What is required:
Rewrite the entries below, replacing "Safe and Supportive Schools" with "Supportive Schools" wherever it occurs and changing nothing else.

Rows of pointing data
Start
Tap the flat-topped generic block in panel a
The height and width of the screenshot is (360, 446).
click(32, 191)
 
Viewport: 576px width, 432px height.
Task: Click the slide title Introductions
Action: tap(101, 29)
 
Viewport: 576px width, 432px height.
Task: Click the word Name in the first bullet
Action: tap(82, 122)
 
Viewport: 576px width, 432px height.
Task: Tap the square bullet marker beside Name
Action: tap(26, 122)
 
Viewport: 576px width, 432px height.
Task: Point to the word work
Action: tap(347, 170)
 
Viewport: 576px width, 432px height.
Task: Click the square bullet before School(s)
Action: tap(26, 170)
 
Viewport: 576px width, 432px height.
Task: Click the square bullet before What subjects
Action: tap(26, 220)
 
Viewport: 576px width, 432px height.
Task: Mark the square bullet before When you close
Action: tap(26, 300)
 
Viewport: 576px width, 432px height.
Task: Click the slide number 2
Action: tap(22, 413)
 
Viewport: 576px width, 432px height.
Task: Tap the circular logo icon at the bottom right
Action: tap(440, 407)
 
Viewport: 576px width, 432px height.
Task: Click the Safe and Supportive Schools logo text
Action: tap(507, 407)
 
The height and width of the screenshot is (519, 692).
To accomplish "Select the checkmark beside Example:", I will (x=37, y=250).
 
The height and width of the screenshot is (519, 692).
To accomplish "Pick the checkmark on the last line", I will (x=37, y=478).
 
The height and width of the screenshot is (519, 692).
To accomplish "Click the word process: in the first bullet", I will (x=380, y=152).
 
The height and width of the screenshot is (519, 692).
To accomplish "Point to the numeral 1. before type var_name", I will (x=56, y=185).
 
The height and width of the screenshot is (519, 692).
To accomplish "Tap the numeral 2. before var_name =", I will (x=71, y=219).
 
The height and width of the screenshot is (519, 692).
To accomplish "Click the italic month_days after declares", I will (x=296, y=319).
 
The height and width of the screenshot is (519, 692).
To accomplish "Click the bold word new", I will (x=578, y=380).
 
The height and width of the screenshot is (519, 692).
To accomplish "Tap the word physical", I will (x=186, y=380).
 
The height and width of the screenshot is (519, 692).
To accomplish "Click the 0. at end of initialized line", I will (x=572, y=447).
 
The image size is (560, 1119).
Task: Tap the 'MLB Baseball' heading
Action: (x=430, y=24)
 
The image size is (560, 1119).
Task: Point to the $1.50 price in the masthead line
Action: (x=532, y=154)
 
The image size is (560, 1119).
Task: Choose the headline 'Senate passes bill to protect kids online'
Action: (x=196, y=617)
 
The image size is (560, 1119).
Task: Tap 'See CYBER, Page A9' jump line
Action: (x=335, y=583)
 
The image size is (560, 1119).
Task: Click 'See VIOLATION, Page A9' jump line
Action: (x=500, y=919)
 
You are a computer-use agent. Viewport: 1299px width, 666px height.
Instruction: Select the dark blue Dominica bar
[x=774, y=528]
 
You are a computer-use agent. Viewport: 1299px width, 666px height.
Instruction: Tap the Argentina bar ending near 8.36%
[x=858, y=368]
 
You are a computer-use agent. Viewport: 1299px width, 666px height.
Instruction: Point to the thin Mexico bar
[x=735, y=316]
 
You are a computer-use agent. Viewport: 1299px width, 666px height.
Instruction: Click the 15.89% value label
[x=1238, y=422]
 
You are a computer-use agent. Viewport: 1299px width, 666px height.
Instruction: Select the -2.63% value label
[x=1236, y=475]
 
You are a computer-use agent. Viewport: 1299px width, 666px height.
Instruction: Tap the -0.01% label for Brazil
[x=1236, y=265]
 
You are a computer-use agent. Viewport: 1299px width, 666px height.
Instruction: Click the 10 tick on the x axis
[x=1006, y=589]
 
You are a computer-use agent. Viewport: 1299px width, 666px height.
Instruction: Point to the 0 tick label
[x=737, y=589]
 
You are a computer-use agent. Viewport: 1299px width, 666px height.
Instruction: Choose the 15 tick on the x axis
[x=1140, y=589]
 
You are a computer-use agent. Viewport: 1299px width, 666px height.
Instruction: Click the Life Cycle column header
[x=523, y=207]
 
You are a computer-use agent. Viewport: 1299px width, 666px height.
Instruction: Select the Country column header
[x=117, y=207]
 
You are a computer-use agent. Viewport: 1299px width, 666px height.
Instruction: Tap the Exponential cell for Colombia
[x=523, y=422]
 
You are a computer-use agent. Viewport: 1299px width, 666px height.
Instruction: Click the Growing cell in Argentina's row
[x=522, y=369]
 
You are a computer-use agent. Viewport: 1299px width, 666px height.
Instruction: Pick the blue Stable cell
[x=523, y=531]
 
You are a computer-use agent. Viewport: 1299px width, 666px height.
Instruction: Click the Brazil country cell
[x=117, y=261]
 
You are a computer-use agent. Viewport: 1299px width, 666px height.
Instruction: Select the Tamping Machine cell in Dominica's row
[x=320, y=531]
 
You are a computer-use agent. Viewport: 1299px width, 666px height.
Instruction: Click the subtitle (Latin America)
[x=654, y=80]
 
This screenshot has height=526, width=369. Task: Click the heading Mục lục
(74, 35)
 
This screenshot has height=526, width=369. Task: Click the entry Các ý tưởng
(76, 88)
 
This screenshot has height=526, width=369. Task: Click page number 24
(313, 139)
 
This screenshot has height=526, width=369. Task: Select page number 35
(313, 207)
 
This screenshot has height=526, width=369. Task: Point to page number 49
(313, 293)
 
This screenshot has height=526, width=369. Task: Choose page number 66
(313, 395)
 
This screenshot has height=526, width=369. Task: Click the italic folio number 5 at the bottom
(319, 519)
End
Solution for this problem:
Tap the flat-topped generic block in panel a
The height and width of the screenshot is (360, 446).
click(32, 191)
 
Viewport: 576px width, 432px height.
Task: Click the slide title Introductions
Action: tap(101, 29)
 
Viewport: 576px width, 432px height.
Task: Click the word Name in the first bullet
Action: tap(82, 122)
 
Viewport: 576px width, 432px height.
Task: Tap the square bullet marker beside Name
Action: tap(26, 122)
 
Viewport: 576px width, 432px height.
Task: Point to the word work
Action: tap(347, 170)
 
Viewport: 576px width, 432px height.
Task: Click the square bullet before School(s)
Action: tap(26, 170)
 
Viewport: 576px width, 432px height.
Task: Click the square bullet before What subjects
Action: tap(26, 220)
 
Viewport: 576px width, 432px height.
Task: Mark the square bullet before When you close
Action: tap(26, 300)
 
Viewport: 576px width, 432px height.
Task: Click the slide number 2
Action: tap(22, 413)
 
Viewport: 576px width, 432px height.
Task: Tap the circular logo icon at the bottom right
Action: tap(440, 407)
 
Viewport: 576px width, 432px height.
Task: Click the Supportive Schools logo text
Action: tap(507, 407)
 
The height and width of the screenshot is (519, 692).
To accomplish "Select the checkmark beside Example:", I will (x=37, y=250).
 
The height and width of the screenshot is (519, 692).
To accomplish "Pick the checkmark on the last line", I will (x=37, y=478).
 
The height and width of the screenshot is (519, 692).
To accomplish "Click the word process: in the first bullet", I will (x=380, y=152).
 
The height and width of the screenshot is (519, 692).
To accomplish "Point to the numeral 1. before type var_name", I will (x=56, y=185).
 
The height and width of the screenshot is (519, 692).
To accomplish "Tap the numeral 2. before var_name =", I will (x=71, y=219).
 
The height and width of the screenshot is (519, 692).
To accomplish "Click the italic month_days after declares", I will (x=296, y=319).
 
The height and width of the screenshot is (519, 692).
To accomplish "Click the bold word new", I will (x=578, y=380).
 
The height and width of the screenshot is (519, 692).
To accomplish "Tap the word physical", I will (x=186, y=380).
 
The height and width of the screenshot is (519, 692).
To accomplish "Click the 0. at end of initialized line", I will (x=572, y=447).
 
The image size is (560, 1119).
Task: Tap the 'MLB Baseball' heading
Action: (x=430, y=24)
 
The image size is (560, 1119).
Task: Point to the $1.50 price in the masthead line
Action: (x=532, y=154)
 
The image size is (560, 1119).
Task: Choose the headline 'Senate passes bill to protect kids online'
Action: (x=196, y=617)
 
The image size is (560, 1119).
Task: Tap 'See CYBER, Page A9' jump line
Action: (x=335, y=583)
 
The image size is (560, 1119).
Task: Click 'See VIOLATION, Page A9' jump line
Action: (x=500, y=919)
 
You are a computer-use agent. Viewport: 1299px width, 666px height.
Instruction: Select the dark blue Dominica bar
[x=774, y=528]
 
You are a computer-use agent. Viewport: 1299px width, 666px height.
Instruction: Tap the Argentina bar ending near 8.36%
[x=858, y=368]
 
You are a computer-use agent. Viewport: 1299px width, 666px height.
Instruction: Point to the thin Mexico bar
[x=735, y=316]
 
You are a computer-use agent. Viewport: 1299px width, 666px height.
Instruction: Click the 15.89% value label
[x=1238, y=422]
 
You are a computer-use agent. Viewport: 1299px width, 666px height.
Instruction: Select the -2.63% value label
[x=1236, y=475]
 
You are a computer-use agent. Viewport: 1299px width, 666px height.
Instruction: Tap the -0.01% label for Brazil
[x=1236, y=265]
 
You are a computer-use agent. Viewport: 1299px width, 666px height.
Instruction: Click the 10 tick on the x axis
[x=1006, y=589]
 
You are a computer-use agent. Viewport: 1299px width, 666px height.
Instruction: Point to the 0 tick label
[x=737, y=589]
 
You are a computer-use agent. Viewport: 1299px width, 666px height.
Instruction: Choose the 15 tick on the x axis
[x=1140, y=589]
 
You are a computer-use agent. Viewport: 1299px width, 666px height.
Instruction: Click the Life Cycle column header
[x=523, y=207]
 
You are a computer-use agent. Viewport: 1299px width, 666px height.
Instruction: Select the Country column header
[x=117, y=207]
 
You are a computer-use agent. Viewport: 1299px width, 666px height.
Instruction: Tap the Exponential cell for Colombia
[x=523, y=422]
 
You are a computer-use agent. Viewport: 1299px width, 666px height.
Instruction: Click the Growing cell in Argentina's row
[x=522, y=369]
 
You are a computer-use agent. Viewport: 1299px width, 666px height.
Instruction: Pick the blue Stable cell
[x=523, y=531]
 
You are a computer-use agent. Viewport: 1299px width, 666px height.
Instruction: Click the Brazil country cell
[x=117, y=261]
 
You are a computer-use agent. Viewport: 1299px width, 666px height.
Instruction: Select the Tamping Machine cell in Dominica's row
[x=320, y=531]
 
You are a computer-use agent. Viewport: 1299px width, 666px height.
Instruction: Click the subtitle (Latin America)
[x=654, y=80]
 
This screenshot has height=526, width=369. Task: Click the heading Mục lục
(74, 35)
 
This screenshot has height=526, width=369. Task: Click the entry Các ý tưởng
(76, 88)
 
This screenshot has height=526, width=369. Task: Click page number 24
(313, 139)
 
This screenshot has height=526, width=369. Task: Select page number 35
(313, 207)
 
This screenshot has height=526, width=369. Task: Point to page number 49
(313, 293)
 
This screenshot has height=526, width=369. Task: Choose page number 66
(313, 395)
 
This screenshot has height=526, width=369. Task: Click the italic folio number 5 at the bottom
(319, 519)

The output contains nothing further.